__Objectif__
Dans le texte sur les accords de Minsk, condensez le paragraphe qui commence par « Suite aux différentes phases des combats » en quelques phrases, sans en perdre les faits principaux.

Suite aux différentes phases des combats qui ont mené à la stabilisation du front, les accords de Minsk 2 en février 2015 ont prévu un cessez le feu, le retrait des armes lourdes, l'échange des prisonniers et surtout une modification de la constitution promouvant une large décentralisation, en accord avec les intéressés sur le plan local, en clair des discussions entre Kiev d'une part, et Donetsk et Lougansk d'autre part, préalable à la tenue d'élections locales. Or Kiev ne s'est jamais résolue à effectuer cette révision constitutionnelle dans le cadre de discussions directes avec Lougansk et Donetsk, qui seule permettrait de maintenir l'unité de la population ukrainienne dans sa diversité ethnique, religieuse, culturelle et linguistique. En clair, une fédéralisation de l'Ukraine. Au lieu de cela, violant les accords de Minsk en en faisant porter de façon puérile la responsabilité aux Républiques populaires qui se sont constituée en réaction à sa politique, elle aggrave la politique de terreur constitutive du pouvoir qui s'est installé à Kiev en février 2014 par la violence et le déni du droit.

__Documents fournis__
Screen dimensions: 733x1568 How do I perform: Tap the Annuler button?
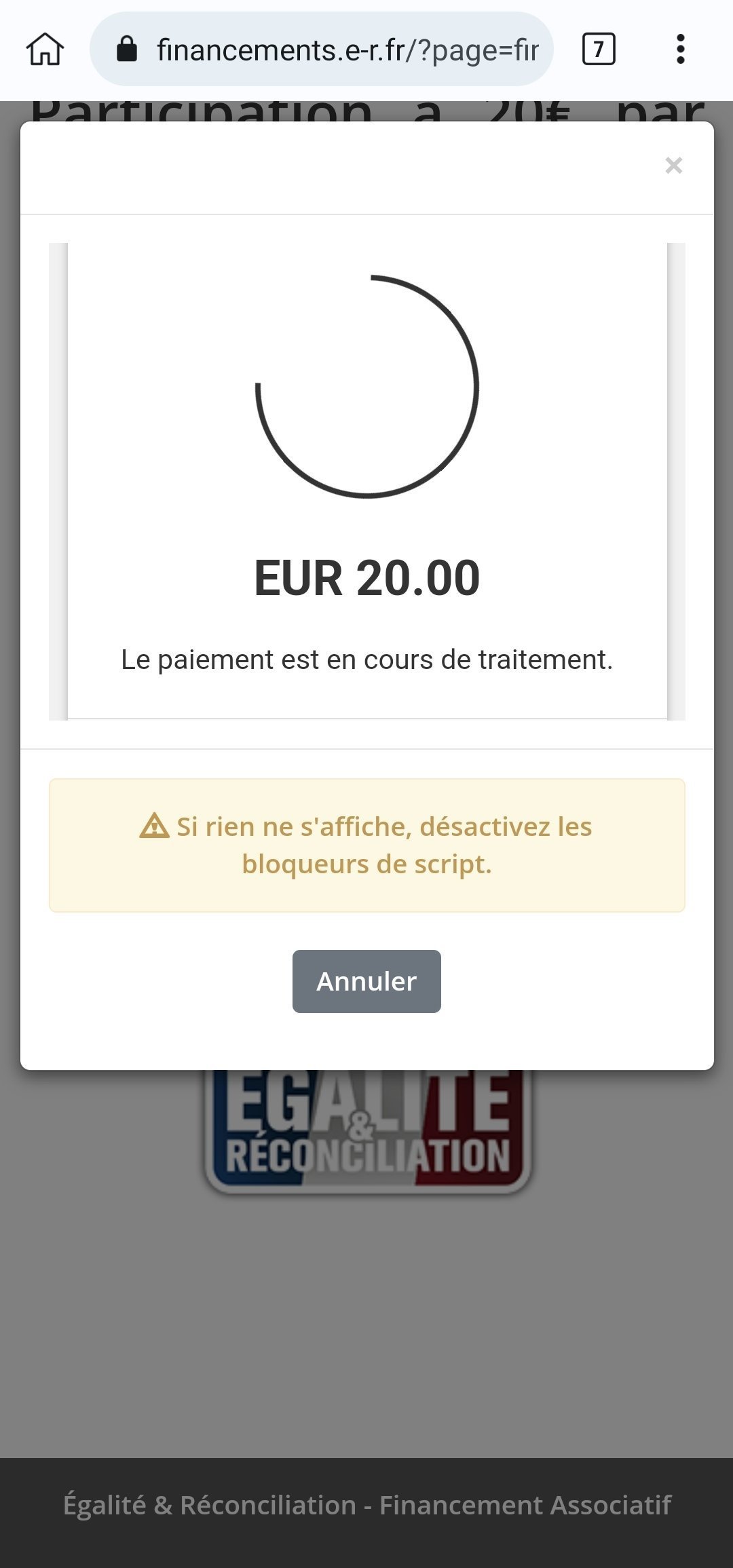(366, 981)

* * *

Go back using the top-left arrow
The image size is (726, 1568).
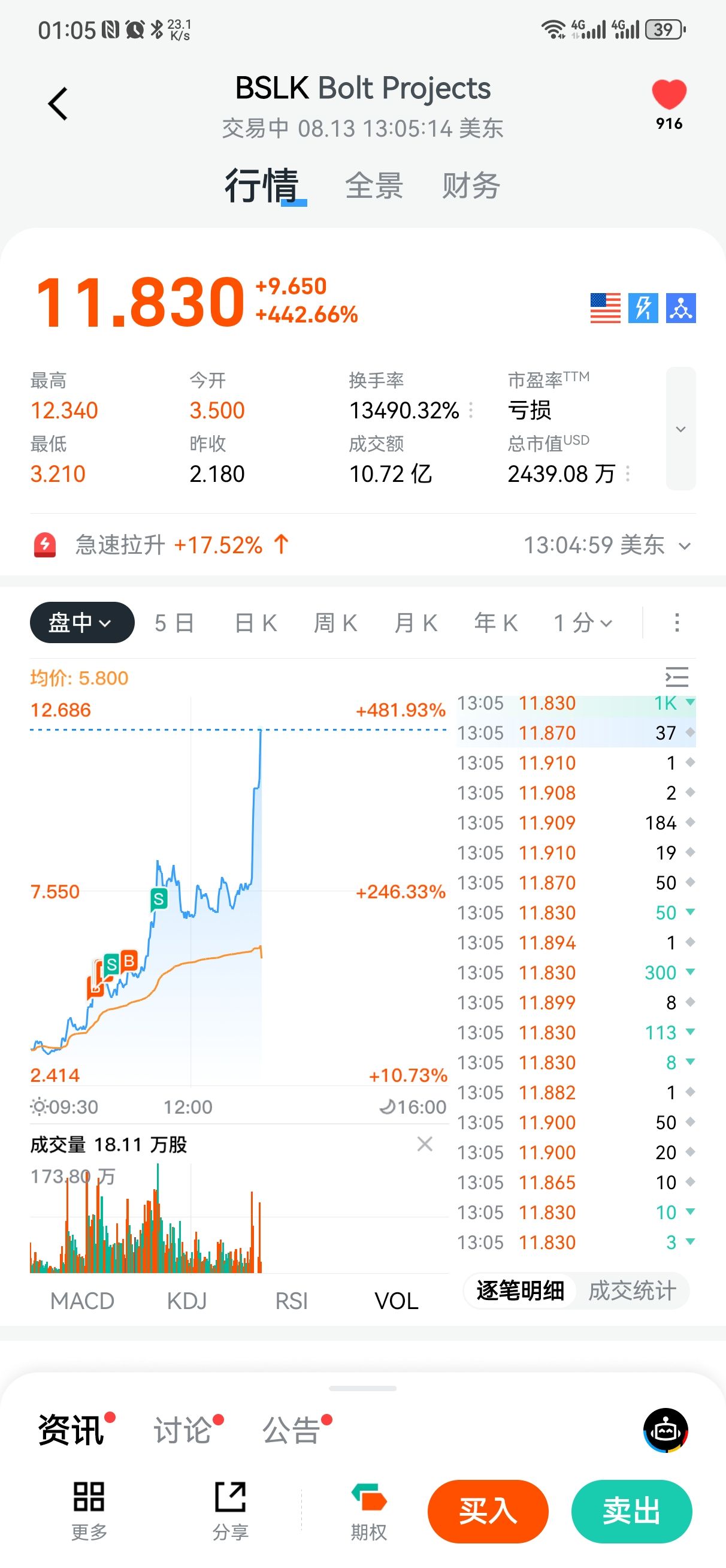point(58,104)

__Résultat__
Après la stabilisation du front, les accords de Minsk 2, signés en février 2015, prévoyaient un cessez-le-feu, le retrait des armes lourdes et l'échange des prisonniers. Ils prévoyaient surtout une réforme constitutionnelle de large décentralisation, négociée entre Kiev, Donetsk et Lougansk avant des élections locales. Kiev n'a jamais engagé cette révision par des discussions directes avec ces deux républiques, alors que, selon le texte, seule cette fédéralisation préserverait l'unité d'une population ukrainienne diverse. Le texte accuse Kiev de violer les accords en rejetant la faute sur les Républiques populaires et d'aggraver la politique de terreur du pouvoir installé par la violence en février 2014.